After you done that, read the passage one more time.  Before you start, pray this prayer:

 

Prayer:  Lord, speak your word for me today. Show me how I may do my part in building a healthy community.  Amen.

 

Then, read through the passage slowly.  Listen for the phrase or sentence that jumps out as being just for you today.  Spend some time repeating and meditating on that phrase.  Identify one step you can take to act on that leading today.  Make a plan to do it. 

 

Prayer Focus:  Pray for the leaders of your faith community today.  Ask God to guide them in the coming days.

 

Song:  Zero8 – Blest Be the Tie That Binds

https://www.youtube.com/watch?v=29wxv2tg8F4

Thursday, April 6, 2023

Awake, Full of Faith and Hope

1 Thessalonians 5:8-11 - But you, brothers and sisters, are not in darkness so that this day should surprise you like a thief.  You are all children of the light and children of the day. We do not belong to the night or to the darkness.  So then, let us not be like others, who are asleep, but let us be awake and sober.  For those who sleep, sleep at night, and those who get drunk, get drunk at night.  But since we belong to the day, let us be sober, putting on faith and love as a breastplate, and the hope of salvation as a helmet.  For God did not appoint us to suffer wrath but to receive salvation through our Lord Jesus Christ.  He died for us so that, whether we are awake or asleep, we may live together with him.  Therefore encourage one another and build each other up, just as in fact you are doing.

 

Some of you might be familiar with Paul’s description of the “Armor of God” in Ephesians.  If you were, you would notice that the version found here is not the same.  This is the value of reflecting on these letters in chronological order.  Here in the first letter to Thessalonica, we see the origin of a metaphor that Paul will develop further and, ten years after this letter was written, we will see that the armor is more than just faith, hope, and love.  When we reflect on Ephesians we’ll talk about the full armor of God.  But as Paul teaches in 1 Corinthians 13 (a letter that falls chronologically between Thessalonians and Ephesians)  faith, hope, and love are all that remain, so let’s stay with those for now.

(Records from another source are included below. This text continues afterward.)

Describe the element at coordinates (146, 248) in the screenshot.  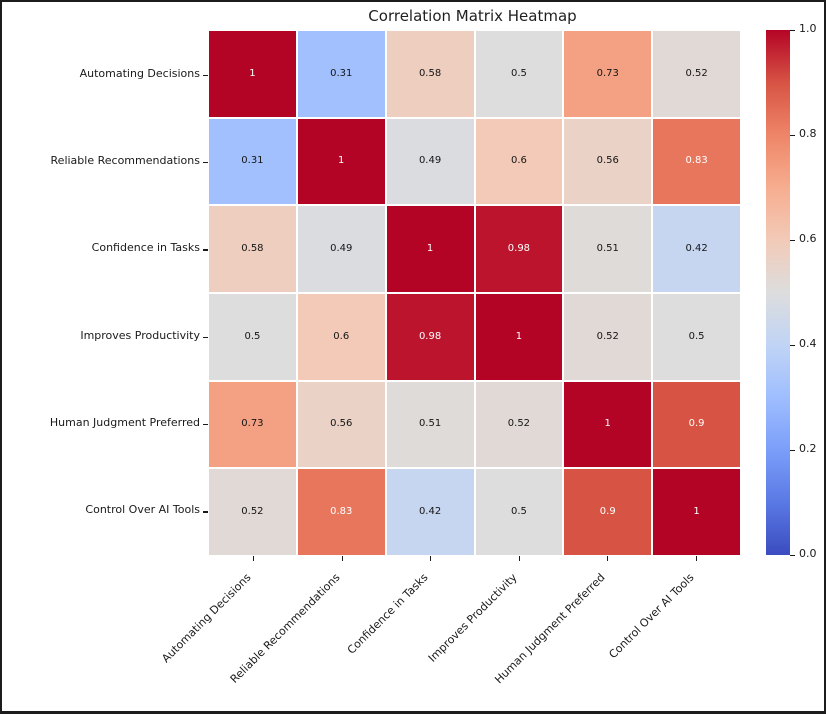
I see `y-axis-label: Confidence in Tasks` at that location.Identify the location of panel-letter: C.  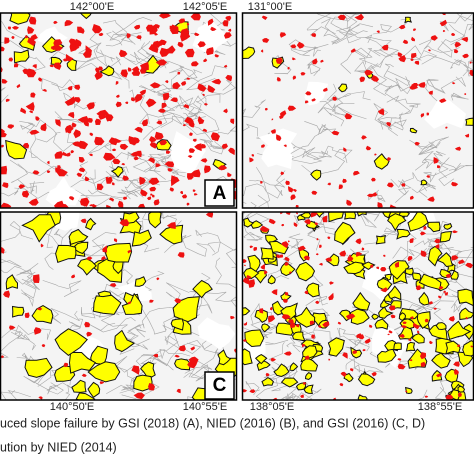
(220, 386).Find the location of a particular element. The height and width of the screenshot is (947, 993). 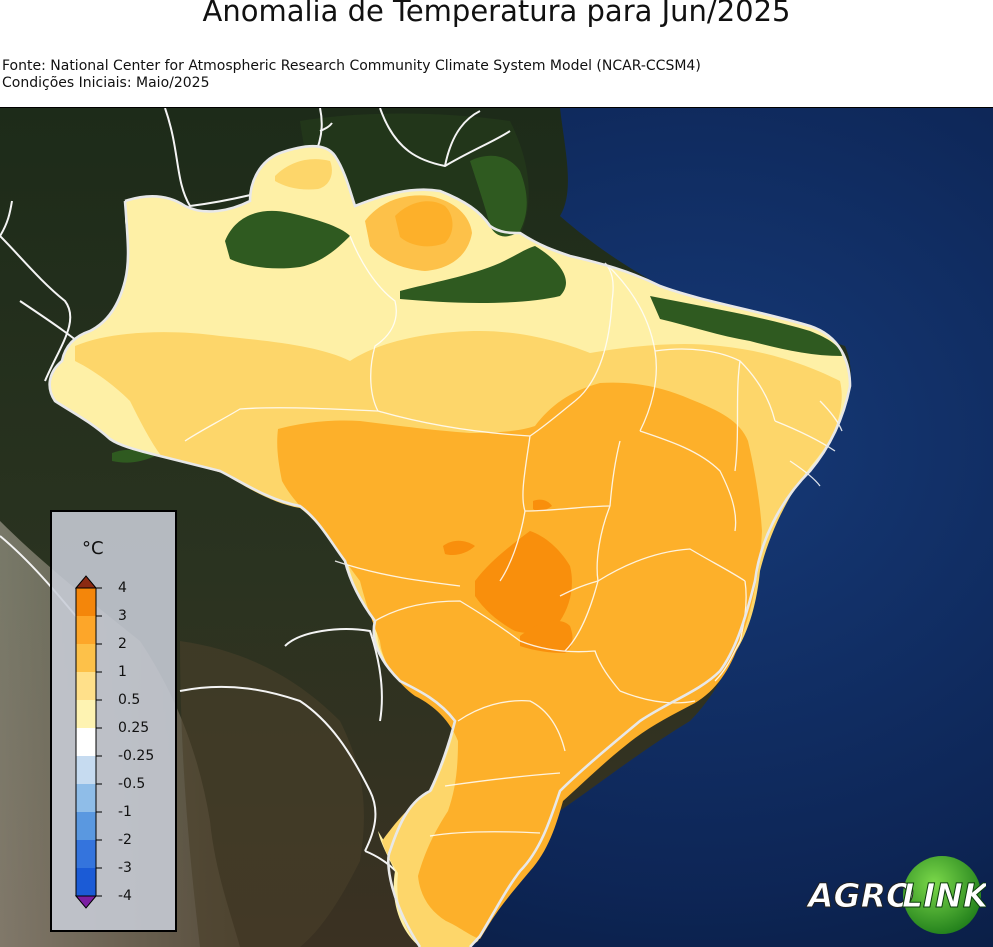

legend-tick-label: -3 is located at coordinates (125, 868).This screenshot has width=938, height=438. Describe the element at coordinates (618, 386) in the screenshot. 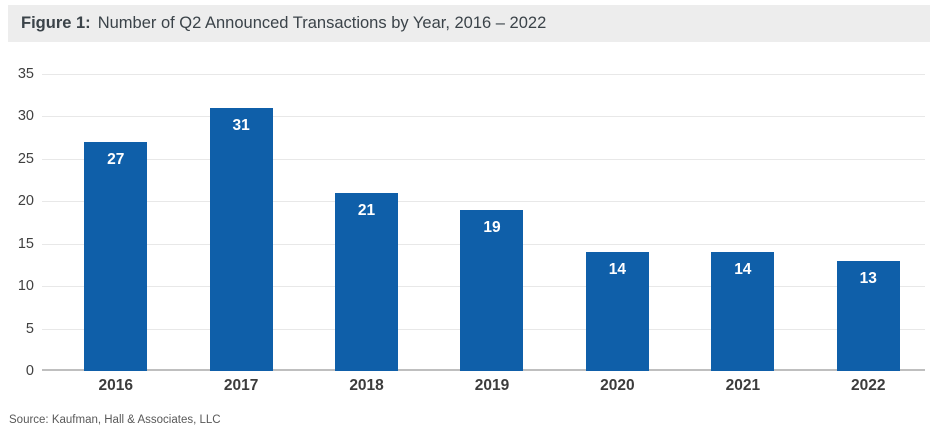

I see `x-tick-label-2020: 2020` at that location.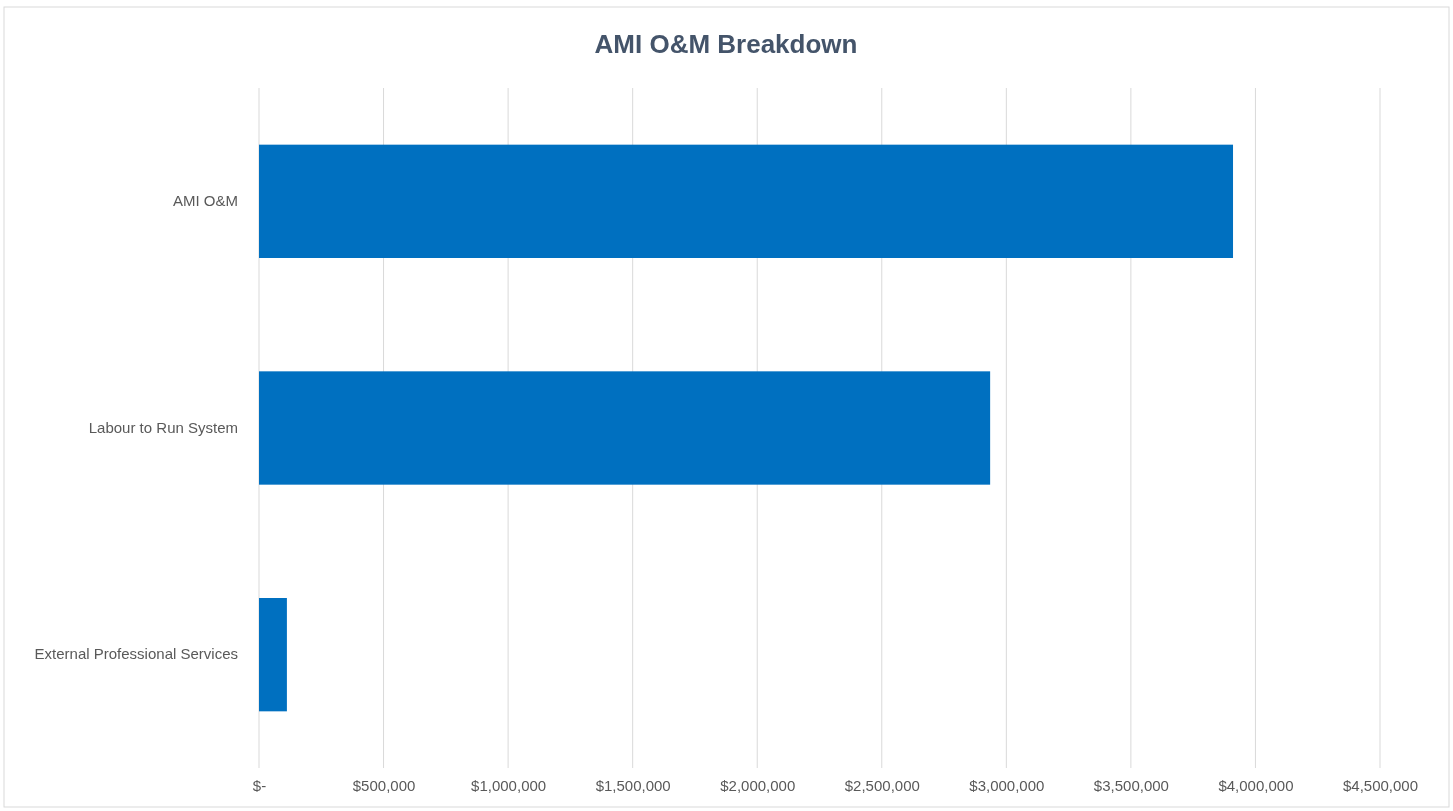  Describe the element at coordinates (1380, 785) in the screenshot. I see `x-tick-label: $4,500,000` at that location.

Paul asks to “build each other up” in these three core virtues.  We are to that instead of belonging to the darkness.  The trouble is, it’s really easy to be drawn into the darkness – the darkness  “The hope and love when it seems the whole world, as the saying goes, is going to hell in a handbasket.  That kind of resolve is not unlike a reluctant soldier strapping on armor for a battle she’d rather not fight but she does it anyway because she knows it’s a battle that has to be fought.  Holding each other up in faith, hope, and love in a time of social media rancor, endless death, and multiplying hardships is precisely that kind of struggle.  But Paul is teaching us that that is who we are – we are children of light and not darkness, eternal life and not death, faith and not skepticism, hope and not despair, love and not hate or fear. 

A few years ago, at our current president’s inauguration, a young lady, at least for me, stole the show with her incredible poetic talent and even more impressive poise when she read her poem, “The Hill We Climb.”  It was for me a beautiful expression of what I was talking about above. . .hope in the midst of despair, brave living in the midst of a lot of death, and faith instead of skepticism.  I substitute that reading of Amanda Gorman’s poem for our song today. 

 

Prayer:  God, arm us with all we need to be children of light in the darkness around us.    Amen.

 

Prayer Focus:  Pray for God to instill faith, hope, and love in your family in the midst of this 2023 Holy Week.